Page:Le proces Zola devant la cour d assises de la Seine et la cour de cassation, Paris Bureaux du Siècle etc , 1898, Tome 1.djvu/497

Cette page n’a pas encore été corrigée

Me Labori. — Si je suis bien renseigné, c’est une question de prudence qui aurait empêché le témoin de déposer ?

M. Crépieux-Jamin. — Oui, je n’aime pas trop qu’on casse les carreaux de ma maison. (Rires.)

Me Labori. — Je précise ma question : M. Zola avait fait demander à M. Crépieux-Jamin de déposer comme témoin dans l’affaire actuelle. M. Crépieux, qui avait fait connaître son opinion comme expert au profit de la famille Dreyfus, a refusé de déposer.
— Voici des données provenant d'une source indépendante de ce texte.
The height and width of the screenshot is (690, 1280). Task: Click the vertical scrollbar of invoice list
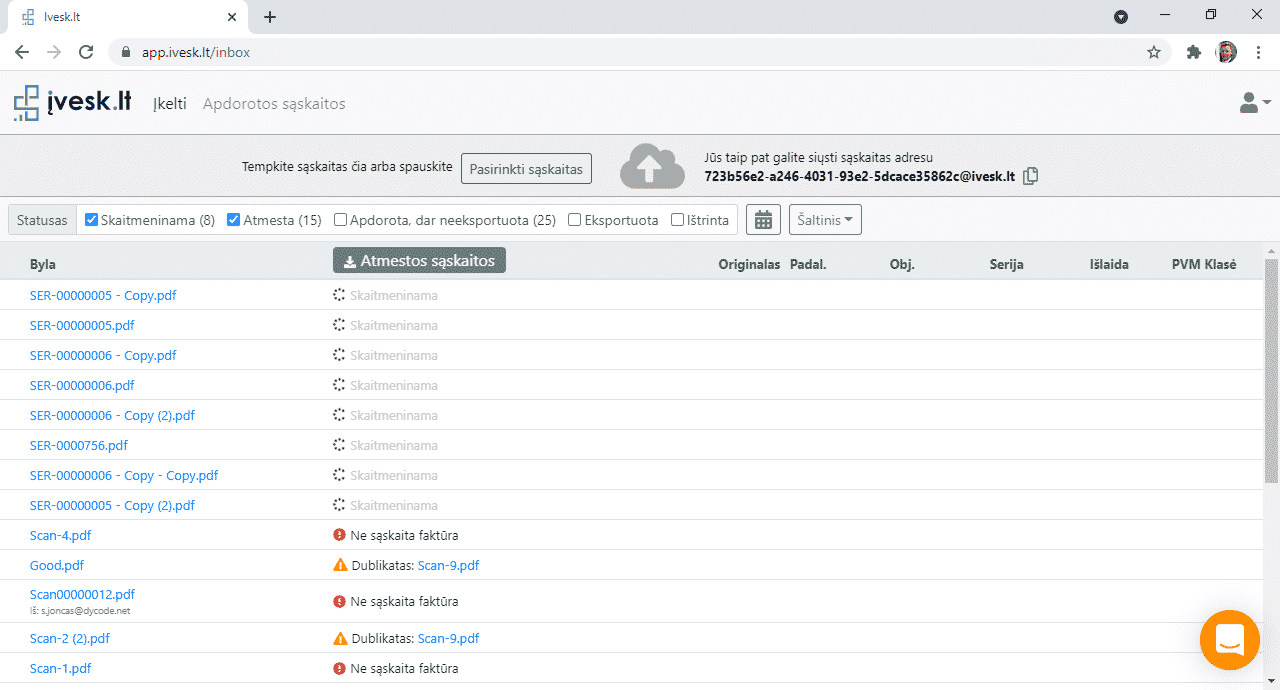[1271, 370]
Je lui demande pourquoi ?

M. Crépieux-Jamin. — D’abord parce que je ne suis pas un expert en écritures professionnel. Celui qui est professionnel dans cette partie a un devoir professionnel à remplir. Je répète que je suis médecin-dentiste ; je suis dans cette affaire en amateur. Quand on m’a demandé un premier rapport, je l’ai fait parce qu’il me convenait de le faire ; quand on m’en a demandé un second, j’ai refusé de le faire, parce que cela ne me convenait pas et que j’y voyais un danger pour ma situation. Je ne voulais pas qu’on vînt me dire : « Vous avez fait ces choses !... Nous ne viendrons plus chez vous nous faire soigner les dents. »
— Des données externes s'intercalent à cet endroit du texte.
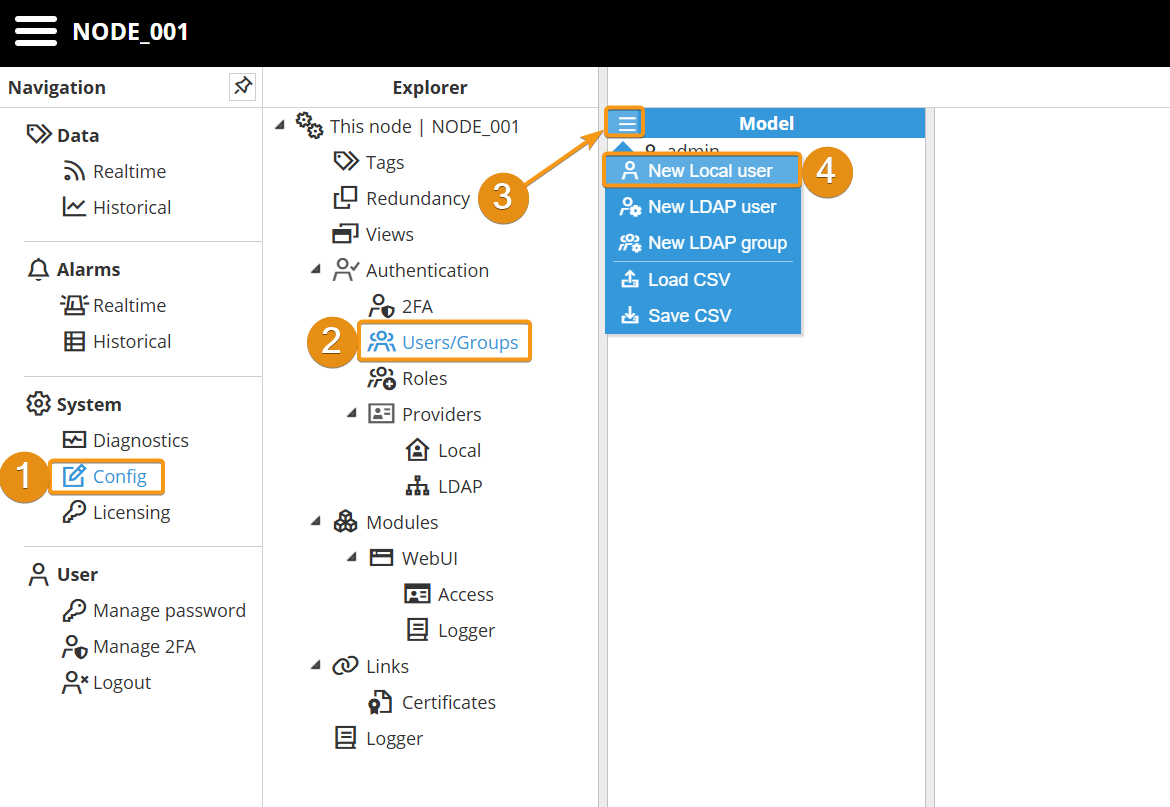Pick New LDAP group option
.Me Labori — Au fond, le témoin a préféré ne pas venir, par prudence, et s’il vient aujourd’hui, c’est parce que M. Teyssonnières l’y a obligé.

Le témoin n’a-t-il pas vu les photographies qui étaient entre les mains de M. Teyssonnières ?

M. Crépieux-Jamin. — Je les ai vues, et ces photographies sont semblables à la reproduction du Matin. Il est incompréhensible qu’on le nie !

Un fait, cela a la vie dure, cela finit toujours par se manifester. Eh bien ! un moment viendra, tôt ou tard, où la photographie originale du bordereau sera entre les mains de tout le monde et ou les personnes qui ont soutenu que ces fac-similés étaient faux s’apercevront qu’elles ont commis une imprudence extrême qui met leur honneur en cause.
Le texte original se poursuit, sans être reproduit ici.